▶ [Required work]:
Please print the records below exactly as they are.
+---+
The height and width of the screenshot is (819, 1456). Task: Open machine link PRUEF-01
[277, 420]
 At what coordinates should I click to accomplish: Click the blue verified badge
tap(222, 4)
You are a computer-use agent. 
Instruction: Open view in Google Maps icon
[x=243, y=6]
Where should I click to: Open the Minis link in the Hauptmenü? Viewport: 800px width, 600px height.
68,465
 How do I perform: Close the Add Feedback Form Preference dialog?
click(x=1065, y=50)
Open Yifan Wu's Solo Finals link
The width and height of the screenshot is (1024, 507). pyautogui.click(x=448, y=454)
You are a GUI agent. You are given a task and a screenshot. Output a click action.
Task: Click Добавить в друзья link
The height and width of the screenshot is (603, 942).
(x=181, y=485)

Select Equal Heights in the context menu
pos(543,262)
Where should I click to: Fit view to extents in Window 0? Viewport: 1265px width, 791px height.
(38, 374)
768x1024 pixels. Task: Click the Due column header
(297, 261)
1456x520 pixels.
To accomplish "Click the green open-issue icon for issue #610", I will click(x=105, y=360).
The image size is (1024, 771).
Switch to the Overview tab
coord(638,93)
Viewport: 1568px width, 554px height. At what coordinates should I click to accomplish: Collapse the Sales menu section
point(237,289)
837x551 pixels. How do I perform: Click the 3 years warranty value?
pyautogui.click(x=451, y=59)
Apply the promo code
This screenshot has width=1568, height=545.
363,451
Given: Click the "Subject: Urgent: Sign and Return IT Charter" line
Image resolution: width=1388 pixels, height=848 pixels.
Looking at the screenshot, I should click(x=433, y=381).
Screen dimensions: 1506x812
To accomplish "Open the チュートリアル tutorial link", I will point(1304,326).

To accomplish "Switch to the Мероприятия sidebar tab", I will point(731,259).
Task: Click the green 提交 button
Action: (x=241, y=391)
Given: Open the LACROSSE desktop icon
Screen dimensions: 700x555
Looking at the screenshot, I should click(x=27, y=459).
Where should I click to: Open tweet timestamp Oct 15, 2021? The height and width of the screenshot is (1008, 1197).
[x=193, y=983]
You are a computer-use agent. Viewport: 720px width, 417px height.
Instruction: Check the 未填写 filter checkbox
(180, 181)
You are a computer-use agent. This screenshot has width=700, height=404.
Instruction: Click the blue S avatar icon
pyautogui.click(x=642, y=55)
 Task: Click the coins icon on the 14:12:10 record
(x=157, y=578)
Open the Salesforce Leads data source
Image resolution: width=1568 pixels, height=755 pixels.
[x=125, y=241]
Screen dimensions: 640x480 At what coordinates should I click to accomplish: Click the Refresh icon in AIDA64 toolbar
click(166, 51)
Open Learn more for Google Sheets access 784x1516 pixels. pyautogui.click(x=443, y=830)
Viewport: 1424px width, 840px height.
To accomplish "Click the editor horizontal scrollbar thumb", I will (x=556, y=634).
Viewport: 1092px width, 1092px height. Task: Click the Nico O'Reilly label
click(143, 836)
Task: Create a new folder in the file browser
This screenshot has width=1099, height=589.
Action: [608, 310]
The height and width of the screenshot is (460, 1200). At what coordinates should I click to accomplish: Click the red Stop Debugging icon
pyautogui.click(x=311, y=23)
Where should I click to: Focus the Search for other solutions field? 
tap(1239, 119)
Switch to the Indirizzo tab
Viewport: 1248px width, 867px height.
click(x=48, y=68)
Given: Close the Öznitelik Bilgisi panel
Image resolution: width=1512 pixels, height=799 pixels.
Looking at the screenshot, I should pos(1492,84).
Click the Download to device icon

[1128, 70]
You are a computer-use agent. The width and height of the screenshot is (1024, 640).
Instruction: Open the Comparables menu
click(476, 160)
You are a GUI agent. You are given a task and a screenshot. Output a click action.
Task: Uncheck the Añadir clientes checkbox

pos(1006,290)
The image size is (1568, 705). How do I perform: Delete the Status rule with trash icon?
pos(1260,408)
+---+
▶ [Output for this exercise]:
The height and width of the screenshot is (819, 1456). Task: Open machine link PRUEF-01
[277, 420]
 At what coordinates should I click to accomplish: Click the blue verified badge
tap(222, 4)
You are a computer-use agent. 
Instruction: Open view in Google Maps icon
[x=243, y=6]
Where should I click to: Open the Minis link in the Hauptmenü? Viewport: 800px width, 600px height.
68,465
 How do I perform: Close the Add Feedback Form Preference dialog?
click(x=1065, y=50)
Open Yifan Wu's Solo Finals link
The width and height of the screenshot is (1024, 507). pyautogui.click(x=448, y=454)
You are a GUI agent. You are given a task and a screenshot. Output a click action.
Task: Click Добавить в друзья link
The height and width of the screenshot is (603, 942).
(x=181, y=485)

Select Equal Heights in the context menu
pos(543,262)
Where should I click to: Fit view to extents in Window 0? Viewport: 1265px width, 791px height.
(38, 374)
768x1024 pixels. Task: Click the Due column header
(297, 261)
1456x520 pixels.
To accomplish "Click the green open-issue icon for issue #610", I will click(x=105, y=360).
The image size is (1024, 771).
Switch to the Overview tab
coord(638,93)
Viewport: 1568px width, 554px height. At what coordinates should I click to accomplish: Collapse the Sales menu section
point(237,289)
837x551 pixels. How do I perform: Click the 3 years warranty value?
pyautogui.click(x=451, y=59)
Apply the promo code
This screenshot has width=1568, height=545.
363,451
Given: Click the "Subject: Urgent: Sign and Return IT Charter" line
Image resolution: width=1388 pixels, height=848 pixels.
Looking at the screenshot, I should click(x=433, y=381).
Screen dimensions: 1506x812
To accomplish "Open the チュートリアル tutorial link", I will point(1304,326).

To accomplish "Switch to the Мероприятия sidebar tab", I will point(731,259).
Task: Click the green 提交 button
Action: (x=241, y=391)
Given: Open the LACROSSE desktop icon
Screen dimensions: 700x555
Looking at the screenshot, I should click(x=27, y=459).
Where should I click to: Open tweet timestamp Oct 15, 2021? The height and width of the screenshot is (1008, 1197).
[x=193, y=983]
You are a computer-use agent. Viewport: 720px width, 417px height.
Instruction: Check the 未填写 filter checkbox
(180, 181)
You are a computer-use agent. This screenshot has width=700, height=404.
Instruction: Click the blue S avatar icon
pyautogui.click(x=642, y=55)
 Task: Click the coins icon on the 14:12:10 record
(x=157, y=578)
Open the Salesforce Leads data source
Image resolution: width=1568 pixels, height=755 pixels.
[x=125, y=241]
Screen dimensions: 640x480 At what coordinates should I click to accomplish: Click the Refresh icon in AIDA64 toolbar
click(166, 51)
Open Learn more for Google Sheets access 784x1516 pixels. pyautogui.click(x=443, y=830)
Viewport: 1424px width, 840px height.
To accomplish "Click the editor horizontal scrollbar thumb", I will (x=556, y=634).
Viewport: 1092px width, 1092px height. Task: Click the Nico O'Reilly label
click(143, 836)
Task: Create a new folder in the file browser
This screenshot has width=1099, height=589.
Action: [608, 310]
The height and width of the screenshot is (460, 1200). At what coordinates should I click to accomplish: Click the red Stop Debugging icon
pyautogui.click(x=311, y=23)
Where should I click to: Focus the Search for other solutions field? 
tap(1239, 119)
Switch to the Indirizzo tab
Viewport: 1248px width, 867px height.
click(x=48, y=68)
Given: Close the Öznitelik Bilgisi panel
Image resolution: width=1512 pixels, height=799 pixels.
Looking at the screenshot, I should pos(1492,84).
Click the Download to device icon

[1128, 70]
You are a computer-use agent. The width and height of the screenshot is (1024, 640).
Instruction: Open the Comparables menu
click(476, 160)
You are a GUI agent. You are given a task and a screenshot. Output a click action.
Task: Uncheck the Añadir clientes checkbox

pos(1006,290)
The image size is (1568, 705). How do I perform: Delete the Status rule with trash icon?
pos(1260,408)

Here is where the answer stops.